Welcome to Tesla Motors Club
Discuss Tesla's Model S, Model 3, Model X, Model Y, Cybertruck, Roadster and More.
Register

How do I disable the noisemaker in my Tesla Model 3

This site may earn commission on affiliate links.
You can't hear it inside so who's it irritating to?
I have severe hearing loss and I can still hear the reverse sound from the inside.

Also I happened to be driving in my work parking lot earlier, and noticed that most of the newer cars were inaudible in reverse since people typically don't hit the accelerator in reverse. In drive when they actually hit the gas, the cars were audible.
 
To the best of my knowledge, in March 2020 the Model 3 had no AVAS/PWS. There was no speaker.


i owned a march 2020 build m3p. i had the speaker.

After following this thread for a while I have one question. Why? You can't hear it from inside the car. Do you hate blind pedestrians? It only occurs at low speeds.

Just asking. For a friend.

for me, its because i want a silent car. one of the things i love about a battery car is no sound.
 
  • Like
Reactions: jrcase
I, for one, do not like noise. It also serves no purpose.

When somebody walks in front of my car, I don't know whether the person is blind or deaf or normal. So I do not run them over anyway. Knowing that I have no sound makes me careful.

The purpose of the AVAS regulation is to defame electric vehicles. That's very easy to find out. If the rule were, quiet vehicles have to produce some noise, that could have been at least well-intentioned. But the regularion is, only electric vehicles have to produce some noise. Such a rule can only be invented by lobbyists, and guess whose interests they support.
 
I just got my Model 3 LR yesterday and while I don't mind the forward sound at all I find the reverse sound to be very annoying. Its too loud, and too high pitch. I can hear it inside my house, unlike my wife's virtually silent (when going slow or backing up at least) V6 powered minivan.

So until they let me adjust the volume to be in line with an ICE car or change the reverse sound to make it the same as the forward sound the PWS speaker is going to remain unplugged. I may splice a switch into the cable at some point so I can easily turn it on when needed.

What I find particularly funny is that I used to back down my driveway in neutral with the engine off in my previous (manual transmission) car and then start the engine once I was in the street (it had loud exhaust from the factory and doing so helped not wake up the kids in the morning) and that car wasn't required to have a noise maker. Heck it didn't even have a backup camera.

I understand the desire to make it easy for people to know that a car is coming but it shouldn't be any louder than a typical econo-box ICE car. I have a horn if I need to be loud.
 
  • Like
Reactions: SylvainG
Unfortunately no longer. With update version 2022.28.1 Tesla has installed a speaker connection check, which yields a permanent on-screen error message if the speaker is not connected.

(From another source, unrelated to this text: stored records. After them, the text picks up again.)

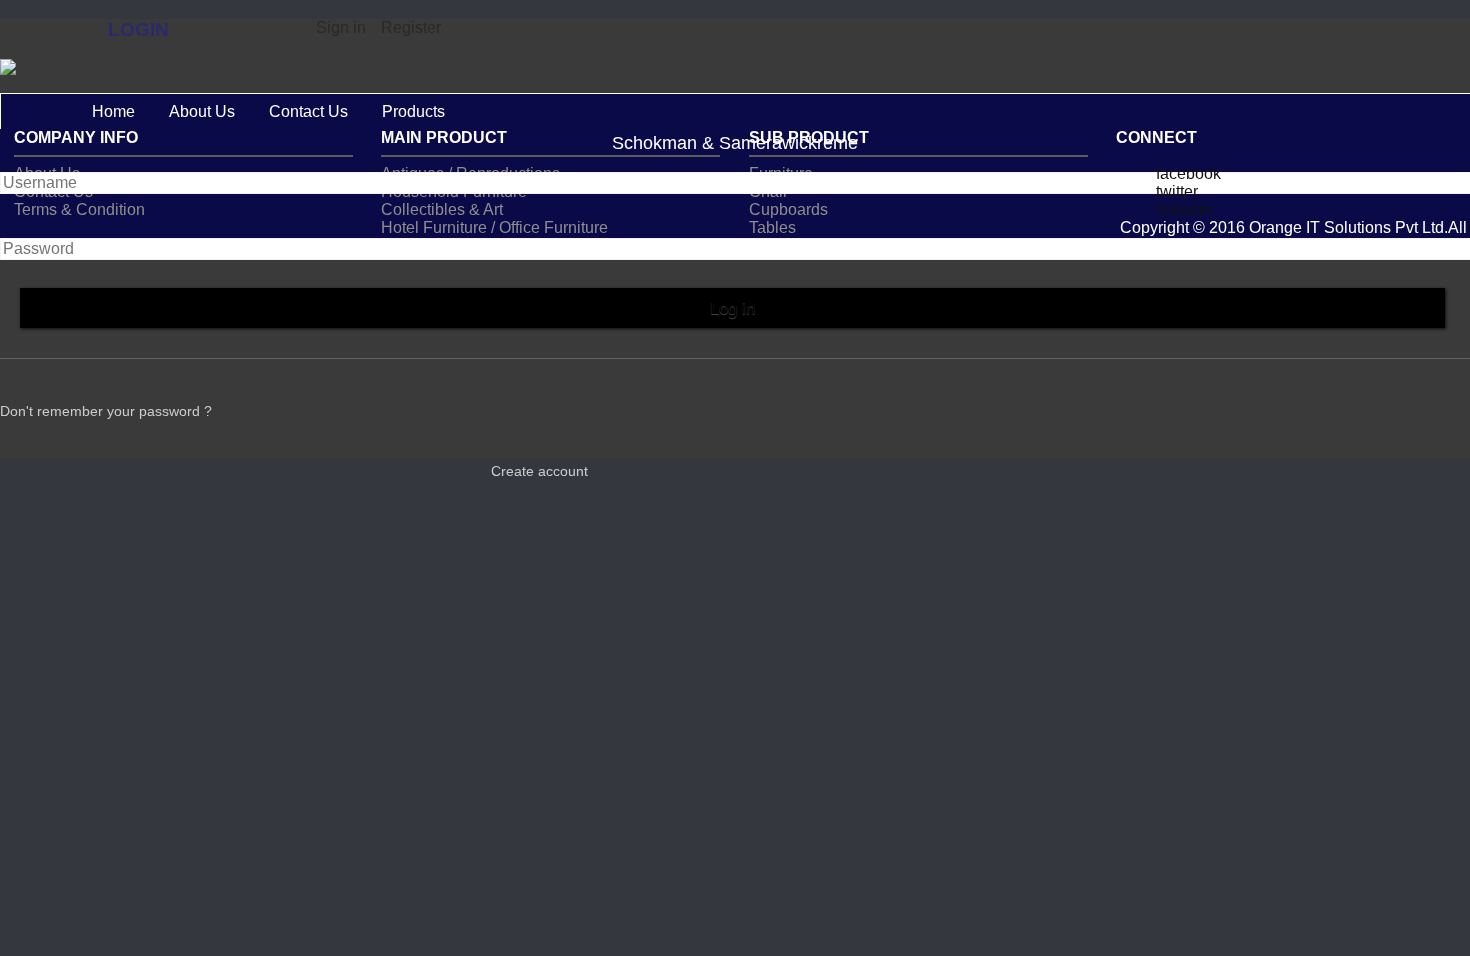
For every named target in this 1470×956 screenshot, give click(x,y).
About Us (202, 111)
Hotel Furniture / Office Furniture (494, 227)
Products (413, 111)
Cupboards (788, 209)
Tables (772, 227)
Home (113, 111)
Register (411, 27)
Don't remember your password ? (106, 411)
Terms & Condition (79, 209)
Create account (539, 471)
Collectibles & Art (442, 209)
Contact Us (308, 111)
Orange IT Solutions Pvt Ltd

One could, of course, attach a resistor to the cable, but such a manipulation would no longer be deniable.
thats funny i had my speaker disconnected since late 2019 .. and just reconnected 6 months ago or so or whenever they introduced boombox 🤣
 

Attachments

  • IMG_2688.JPG
    IMG_2688.JPG
    415.4 KB · Views: 123
  • IMG_2689.JPG
    IMG_2689.JPG
    320 KB · Views: 93
i owned a march 2020 build m3p. i had the speaker.



for me, its because i want a silent car. one of the things i love about a battery car is no sound.
I had a FEB 2020 M3LR+. I have a MAR 2020 M3LR+ and a NOV 2022 M3LR. To date I have yet to hear a peep out of he speaker when in Drive. The backup sound is there, in full force. When I asked Tesla (both a Mobile Ranger and the Dallas Service Center), they said it was there, but was masked by the cooling system. After 58 years as a Broadcast Engineer, I kinda have a brief idea of how audio works...
I put a 'scope and recorder on the speaker leads and went for a few tests. There is not a peep coming from the speaker in Drive. Nada. The 'scope revealed no change in the baseline noise when in Drive, and of course the strange noise when in reverse, which changes in pitch and volume as you accelerate.
When I mentioned this to the Service Center on a subsequent visit. Really don't understand their attitude.
Since the cars are in violation of the federal mandate, it's Tesla's problem, IMHO.
I have had no alerts when the speaker was accidentally left disconnected in both the TGSV and TBB. There is now an 8 ohm 5 watt resistor across the leads, and somehow the wire to the speaker has accidentally come loose from the connector.
Old people have time for such trivia.
 
I'm surprised of your results. In my parking garage I can hear the sound change when going from Park to Drive. I only hear it with windows down and because it bounces off the garage walls. It sounds vaguely like a fan although my fans are not running. You might call it white noise I guess. I haven't tried it recently but it was that way say a year ago.
EDIT: IMO, the reverse sound is too loud and forward sound is too low :)
EDIT 2: I have an early 2020 model 3 LR AWD, delivered December 2019, Canadian model.